Your upgrade procedure is .. unusual; but it's not subject of the thread.

The test program you showed doesn't test much - this doesn't work on a disk locked by geom (or otherwise busy disk). The same reason why you can't start dd-ing into a disk.
Now .. again; production box without remote mgmt (eventhough server you pasted does have ipmi) .. I understand you need to tread lightly.

Any chance there's some sort of misconfiguration where system thinks this disk is part of something else? (i.e. zfs; check zpool list, zpool status .. )

You could do a dd test like this (extra careful with debugflags; handing you loaded gun):
Code:
sysctl kern.geom.debugflags=0x10
dd if=/dev/ada0 of=lba0 bs=512 count=1
# verify what you read and what you got is the same
hexdump -C -n 512 /dev/ada0| sha256
hexdump -C ./lba0 |sha256
# if ok; write back
dd if=./lba0 of=/dev/ada0
 
That seems to be directly attached disk then.

Your upgrade procedure is .. unusual; but it's not subject of the thread.
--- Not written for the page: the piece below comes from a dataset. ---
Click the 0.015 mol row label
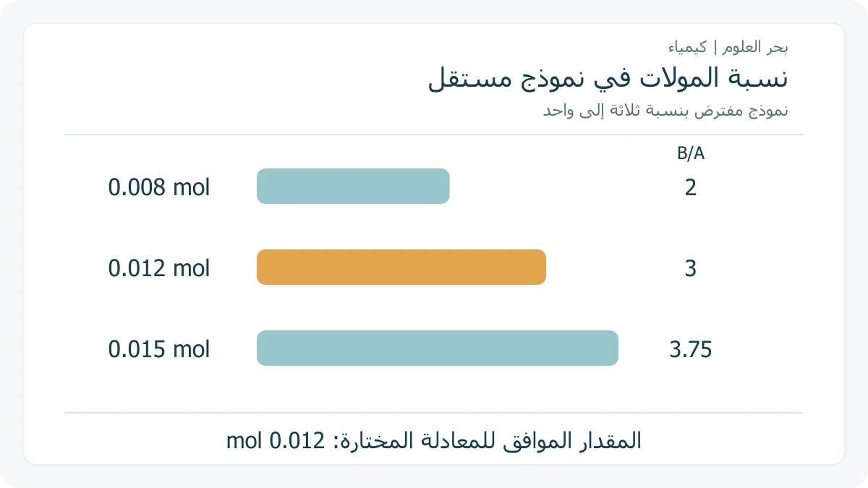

The test program you showed doesn't test much - this doesn't work on a disk locked by geom (or otherwise busy disk). The same reason why you can't start dd-ing into a disk.
Now .. again; production box without remote mgmt (eventhough server you pasted does have ipmi) .. I understand you need to tread lightly.

Any chance there's some sort of misconfiguration where system thinks this disk is part of something else? (i.e. zfs; check zpool list, zpool status .. )

You could do a dd test like this (extra careful with debugflags; handing you loaded gun):
Code:
sysctl kern.geom.debugflags=0x10
dd if=/dev/ada0 of=lba0 bs=512 count=1
# verify what you read and what you got is the same
hexdump -C -n 512 /dev/ada0| sha256
hexdump -C ./lba0 |sha256
# if ok; write back
dd if=./lba0 of=/dev/ada0
I have ssh access. Don't need another kind of access. I take care for, write and support the software side.

Upgrades are very stable -- atomic, with easy rollback. There are tens of other systems set-up the same way. Have systems with uptimes of 600+ days.

Back this case. Don't think the dd test will be possible, because the OS denies opening of /dev/ada0 for write access. Non-root UFS filesystems can be mounted and unmounted (in read-only). fsck succeeds in read-only mode. dd bs=32768 if=/dev/ada0 | wc -c completes successfully.

ZFS is on top of the NVMes only; zpool status list does not include this drive.

everything points to "the SSD has emergency-locked itself to read-only" tbh
Could be. But neither smartmontools general health check, nor various counters suggest this. Also there are no I/O errors, but permission errors.

Could be. Personally I'd expect I/O error floods in syslog then.
Me too. There is nothing in the kernel ring buffer. Had past experience with failing disks, but this one doesn't behave like this.

Can someone suggest a "safe" dtrace probe I can use to peek into the kernel, to try to see where permission errors originate from?
 
Don't think the dd test will be possible, because the OS denies opening of /dev/ada0 for write access.
That's why I mentioned the "loaded gun" - kern.geom.debugflags will allow you to do so. This way you can test if ssd's fw is doing this or if kernel was a reason for doing so.